▸ Text
■ ■ ■ ■

Electric utilities, which account for about half of the mercury emitted in Minnesota, will be expected to meet the new federal standards by 2015.

The state's reduction plan was established in 2006, at a time when the required technology was still brand new. State pollution officials said they were unsure whether the goals could be achieved.

But now the state's energy companies are using those technologies — and even more advanced techniques in some plants — to remove mercury and other air pollutants before they leave the smokestack, and by retiring some plants and converting others to much cleaner-burning natural gas. Nine generators in Rochester, Burnsville, Schroeder and Hoyt Lakes are being retired or converted to burn natural gas in advance of federal mercury deadline.

Much work ahead

Still, Minnesota has a way to go. The taconite industry is the state's second-largest producer of mercury, contributing about 30 percent of the total, and it was exempt from Minnesota's 2006 mercury-reduction law in part because at the time there was no known system for removing it from the blast furnaces. (About one-fourth comes from consumer products like old thermostats and switches in older cars, mercury fillings in people and cremation.)

The taconite industry has only just begun to experiment with systems that will reduce the mercury produced by their processing plants. Frank Kohlasch, the PCA's air assessment manager, said the taconite companies plan to launch some pilot projects in mercury reduction this year with a grant from the U.S. Environmental Protection Agency.

■ ■ ■ ■

▸ Source material
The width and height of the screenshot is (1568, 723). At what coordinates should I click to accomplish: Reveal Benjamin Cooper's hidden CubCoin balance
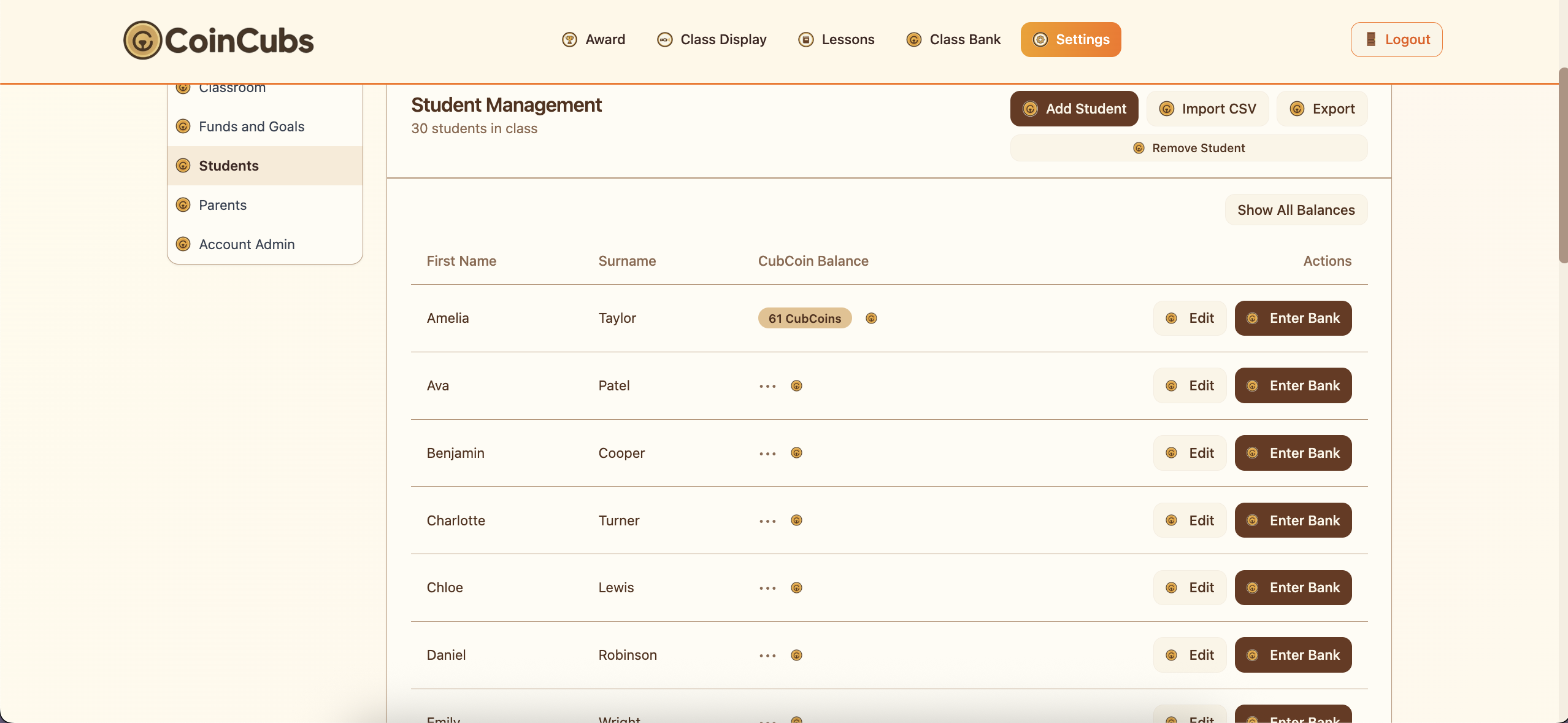tap(796, 453)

■ ■ ■ ■

▸ The problem
List the cities the mercury text above names as locations of generators being retired or converted to natural gas.

▸ Exercise result
Rochester, Burnsville, Schroeder, Hoyt Lakes